Preguntas del texto >>
A – Responda con brevedad a estas preguntas sobre el relato de viaje:
(i) ¿Qué longitud aproximada tiene el edificio del Instituto Central de Ciencias?
(ii) ¿Dónde compraron el almuerzo?
(iii) ¿Cuánto se tarda caminando desde la puerta del parque natural hasta el centro de visitantes?
B – Prosiga el relato de viaje a partir de la última oración que aparece, en la misma primera persona y con el mismo tono.

Texto extraído >>

------

Al día siguiente por la mañana estaba agotado y algo enfermo de la barriga y de la cabeza, sin ningún apetito. De algún modo, ante la expectativa de un nuevo día y un nuevo mundo por recorrer, me fui reponiendo con el transcurso de las horas. Primero fuimos a ver el Instituto Central de Ciencias, que es un edificio de casi ochocientos metros de longitud donde la Universidad de Brasilia tiene instalada varias facultades, administraciones y espacios para los universitarios. Por casualidad entramos en la Facultad de Arquitectura, que cabe entera en una sala alargada que se divide solo por taquillas o mesas y donde están todas las aulas abiertas las unas a las otras. Desde una galería elevada se puede ver esta sala, que es a doble altura, y los estudiantes trabajando, comiendo o pasando el rato. El lugar me recuerda de alguna manera a la T3 de la ETSAG, con la galería de la entreplanta y todas las mesas con gente trabajando. El edificio, además de ser muy alargado, tiene cierto espesor, por lo que dentro cabe el ala de la Facultad de Arquitectura, y otras tantas escuelas, dando a la fachada suroeste, un patio central que recorre todo el edificio como un espinazo y otra crujía simétrica a la anterior. El acceso es absolutamente abierto, y en una de las puertas de entrada encontramos una serie de puestos de comida donde decidimos comprar el almuerzo.
Para salir del ambiente de la gran ciudad, fuimos al Jardín Botánico para comer, que se encontraba bastante alejado de la universidad. El jardín como tal, estaba aislado en el interior de un parque natural, a media hora de caminata desde la puerta hasta el centro de visitantes. El paseo es a través de un bioma nativo de la región primero, consistente en árboles de no demasiada altura y una vegetación muy apretada. Al llegar al Jardín como tal encontramos unos pinos similares a los mediterráneos, pero más altos. Nos instalamos en medio de un laguito al que se accede por un puente de madera, cerca del restaurante del recinto. Vemos tortugas, adorables, pequeñas y grandes, que se mantienen inmóviles durante muchos minutos y luego de repente se movilizan y se mueven rápidamente para esconderse en el agua, donde nadan a cierta velocidad. Observándolas, comemos disfrutando de la sombra y del silencio que proporcionan los árboles.

------

Datos a continuación >>

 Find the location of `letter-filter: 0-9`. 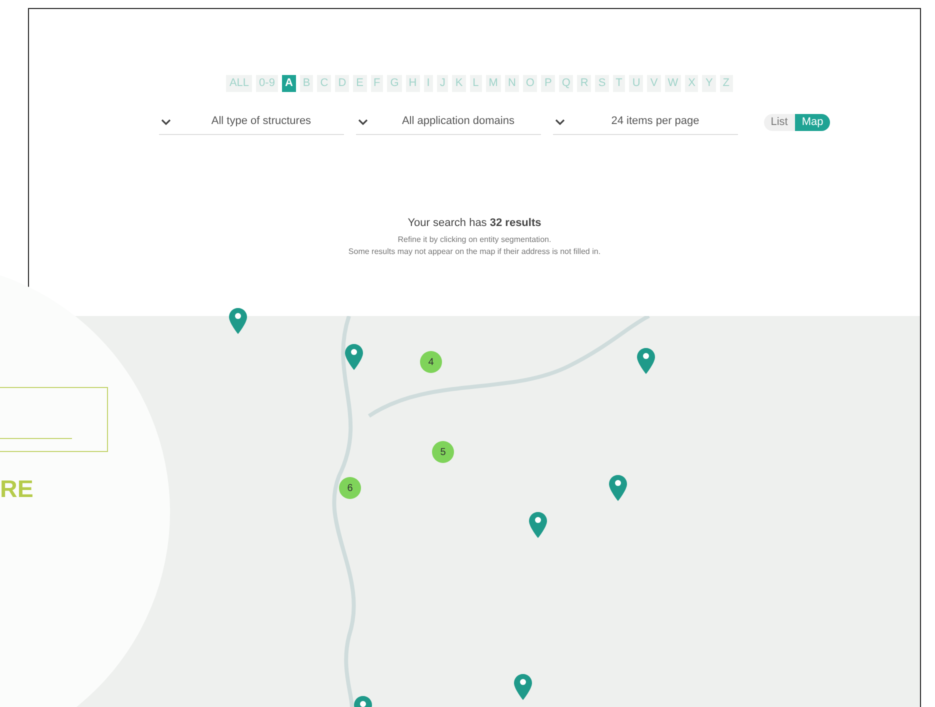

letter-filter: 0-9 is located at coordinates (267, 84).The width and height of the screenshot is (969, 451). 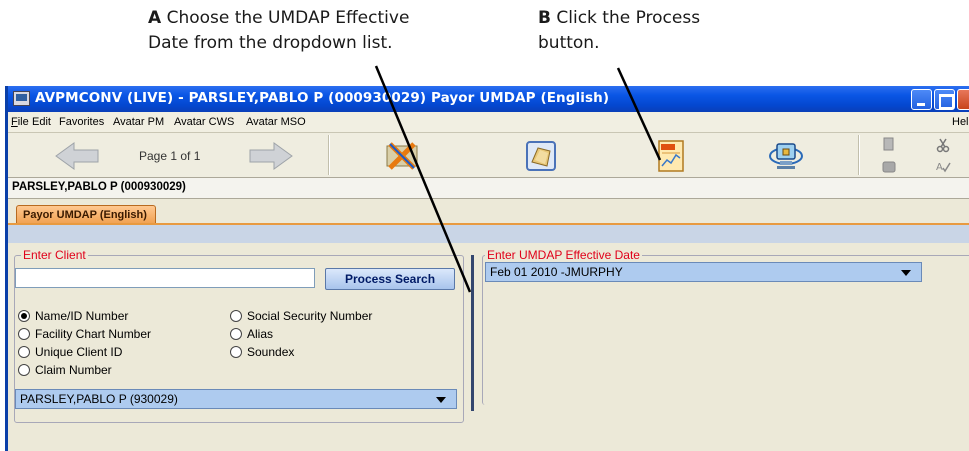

------

Respuestas por tarea >>
A –
(i) Casi ochocientos metros.
(ii) En una serie de puestos de comida situados en una de las puertas de entrada del edificio.
(iii) Media hora.

B –
Nuestra última visita antes de regresar al apartamento a por nuestros equipajes y montarnos en el autobús de vuelta, es el Santuario de Don Bosco. Durante el trayecto en Uber, el más largo que realizamos, me duermo un poco hasta que llegamos a un edificio cuadrado cuyas cuatro fachadas son una serie de arcos muy estilizados y agudos. Por lo visto, Don Bosco tuvo una serie de visiones en las que proyectó en la ubicación aproximada del Distrito Federal, la construcción de una gran ciudad, una capital, y a raíz de este sueño, fue nombrado patrón de Brasilia. En la cripta del Santuario han colocado uno de sus huesos dentro de una urna opaca sobre la cual descansa el cuerpo del santo fabricado en cera. El interior del edificio es una explosión de color azul intenso y morado. Tal vez entrar dentro de este lugar sea la experiencia más cercana que puede tener una persona a lo que sería encerrarse en el interior de una uva, un arándano o una mora y proyectar esta frente al sol, los rayos atravesando la piel de la fruta y dando toda una serie de tonalidades azules que lo barren todo.
Con el apetito renovado, llegamos a la estación de autobuses y regresamos, de noche, durmiendo, a São Paulo.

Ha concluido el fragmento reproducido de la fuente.